> Selected text:
※
Special Edition: The Turning Point of the War (July 1, 1862)
On July 1, 1862, Robert E. Lee’s last opportunity to ‘bag’ the Union Army of the Potomac came to an end at Malvern Hill. As Lee surely knew, his army had enjoyed tactical and numerical advantages on several occasions and had wasted multiple opportunities during the past week’s fighting to inflict a crippling blow against George McClellan’s army. However, each of these opportunities was lost due (mostly) to the ineffectiveness of Thomas J. ‘Stonewall’ Jackson, who was unable to replicate the magic of his Shenandoah Valley campaign. Yet, even while Lee pondered his next move, President Lincoln was able to create a new army of 50,000 men to threaten Richmond and Lee’s flank. In addition, Lincoln issued a call for 300,000 new volunteers, which quickly manifested itself in the Militia Act of 1862, signed three weeks later.
Among other things, the Militia Act authorized President Lincoln “to receive into the service of the United States, for the purpose of constructing intrenchments, or performing camp service, or any other labor, or any military or naval service for which they may be found competent, persons of African descent." It also stipulated that former slaves who enlisted would be granted freedom, “along with their mothers, wives, and children.” As a result, months before the Emancipation Proclamation, African-American units began forming in Kansas and in federally occupied areas of Louisiana and South Carolina.
This call for additional volunteers, combined with the Militia Act, ensured that the overwhelming manpower advantage enjoyed by the Union Army would continue. In addition, by beginning the process of admitting former slaves into the U.S. Army, Lincoln directly addressed the Achilles heel of the Confederacy—chattel slavery. It also exacerbated one of the greatest fears of the Confederate government, that of a great slave rebellion. As the war drags on, the Union Army will be continually strengthened by the addition of former slaves, while the steady decrease of their primary source of agricultural workers will hamper the South’s ability to feed and clothe their armies in the field.
On July 1, 1862, President Lincoln also signed the Revenue Act which created an Office of Internal Revenue, “specifically to collect taxes, including highly lucrative tariffs.” The Act “created a tax on virtually every document along with proprietary items including matches, perfume, and medicine.” It also levied a 3 percent tax on incomes between $600 and $10,000 and a 5 percent tax on incomes of more than $10,000, and within weeks former Massachusetts governor George Boutwell was sworn in as the first Commissioner of Internal Revenue. This Act highlighted the different approaches the Union and Confederate governments were taking to fund the war. While the U.S. Government was using taxation and issuing bonds to raise revenue, the Confederate government was relying on promissory notes and paper money, which were only backed by promises of Confederate military success. This all but assured the specter of high inflation in the South if, and when, the war begins to go poorly.
※
> The data:
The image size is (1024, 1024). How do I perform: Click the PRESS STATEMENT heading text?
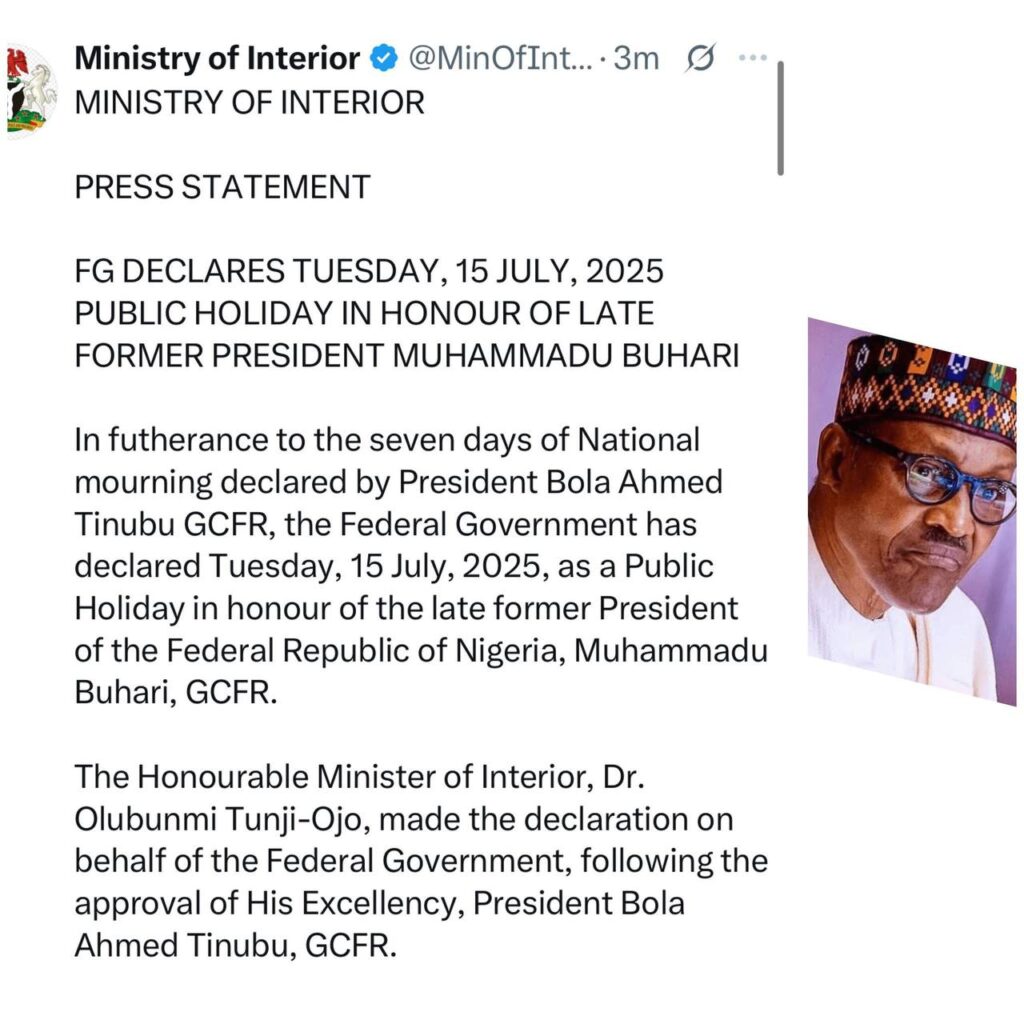coord(223,187)
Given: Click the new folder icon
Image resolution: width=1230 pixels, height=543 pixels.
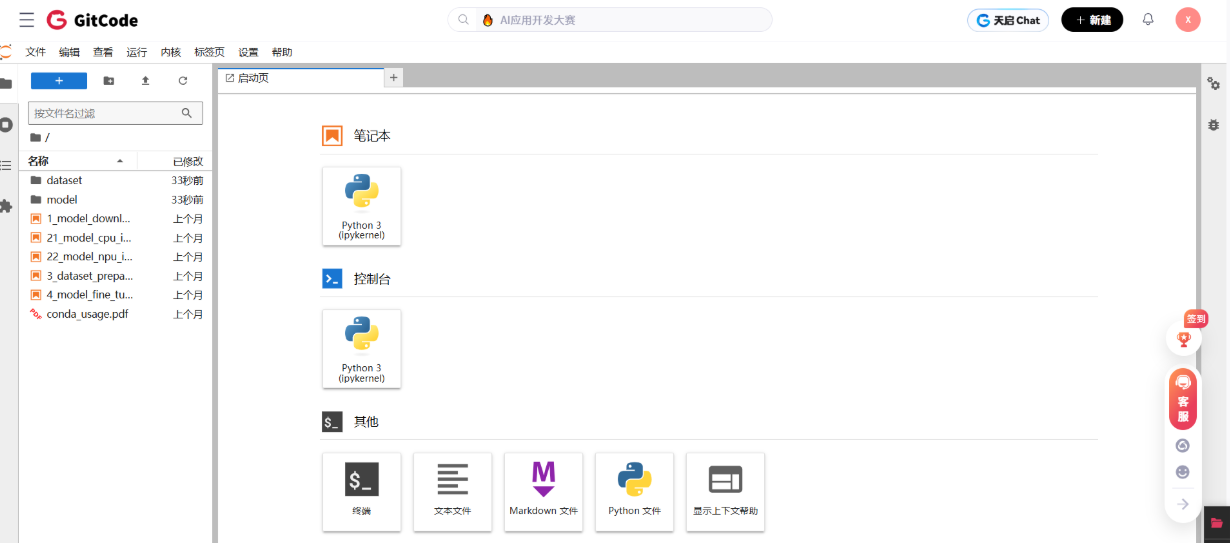Looking at the screenshot, I should 109,81.
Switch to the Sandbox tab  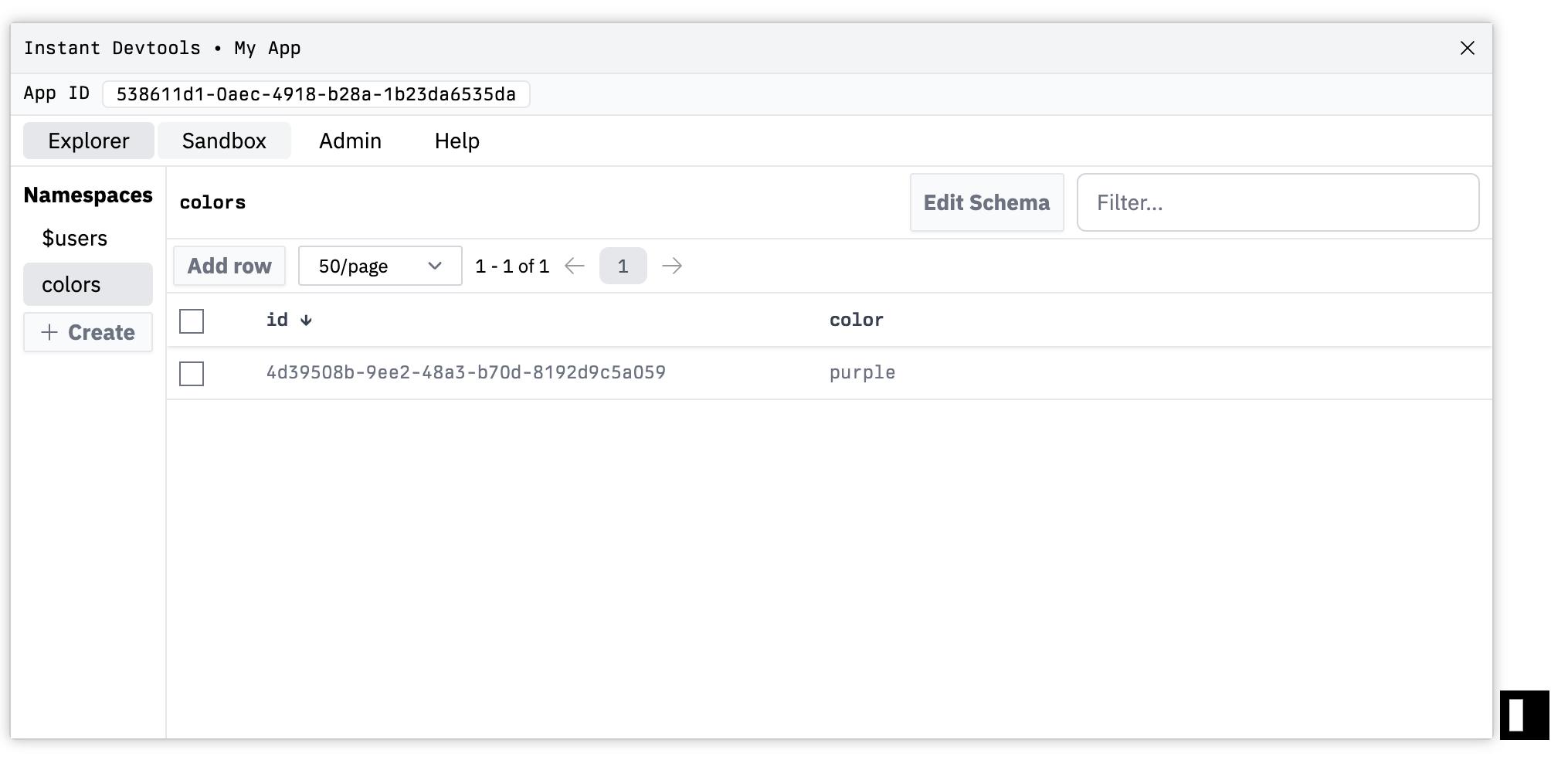(x=224, y=141)
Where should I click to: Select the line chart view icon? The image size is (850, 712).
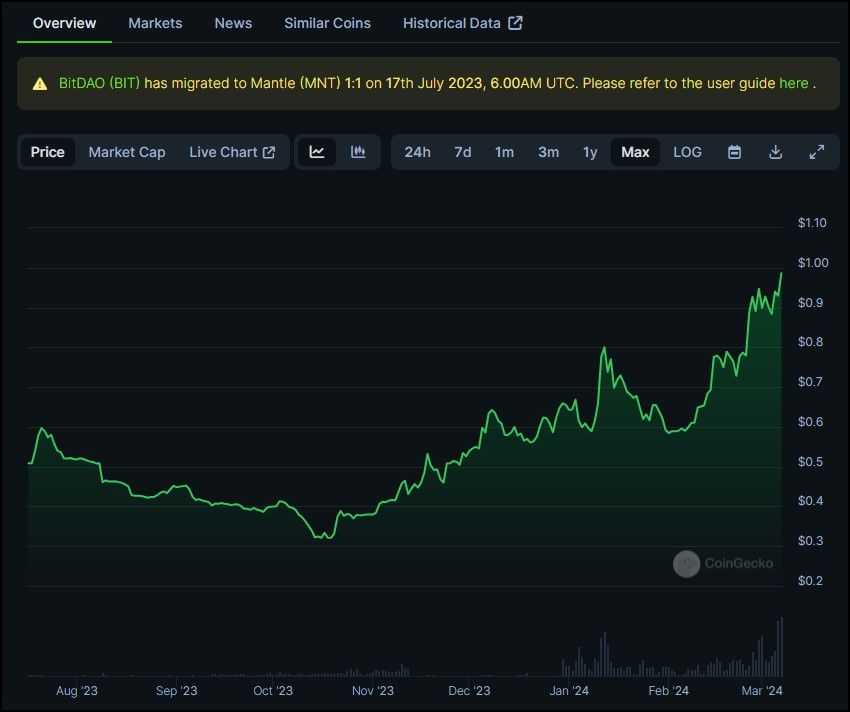pos(317,151)
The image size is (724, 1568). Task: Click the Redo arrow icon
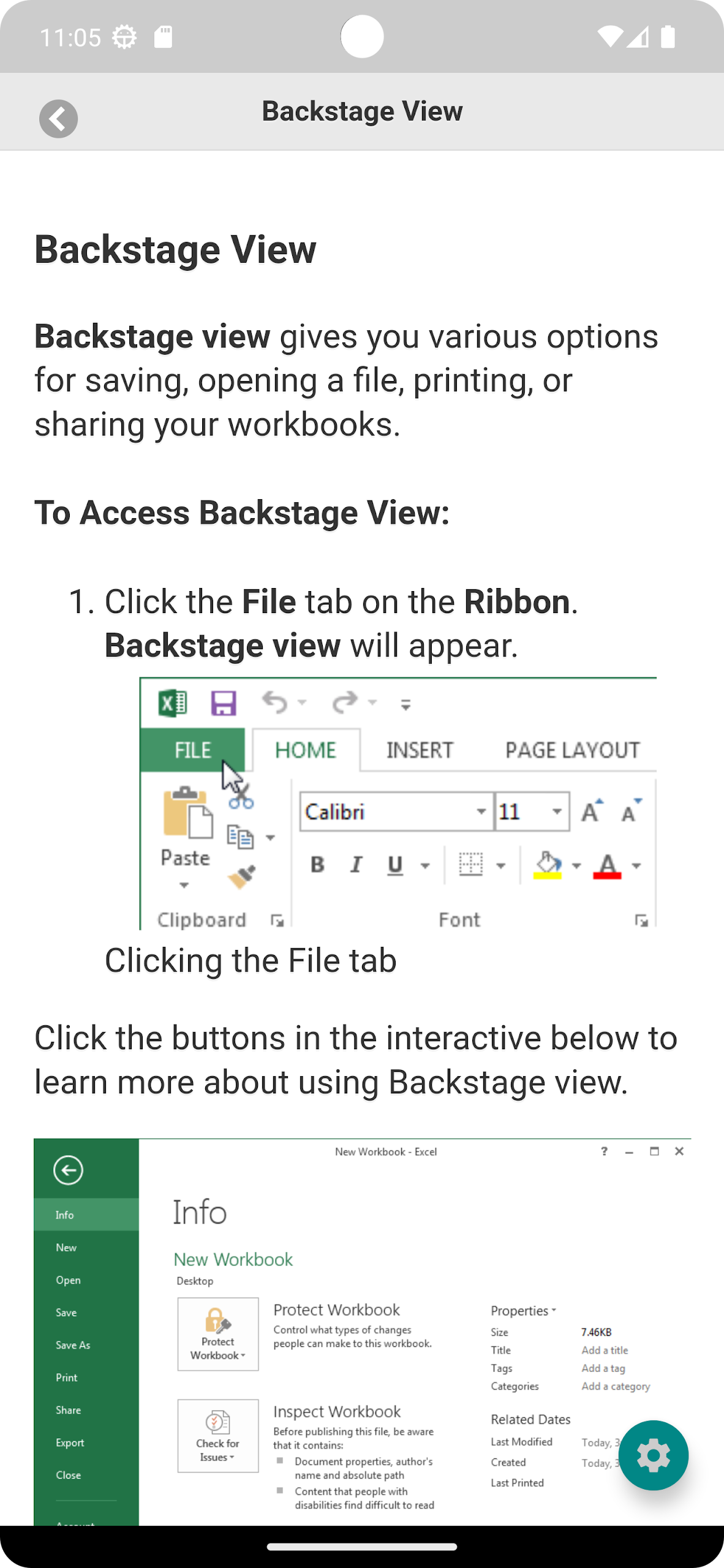coord(345,702)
※
> Work item:
In the Civil War text, who was sworn in as the first Commissioner of Internal Revenue? Rely on the text alone for what follows.

> Response area:
George Boutwell, the former Massachusetts governor.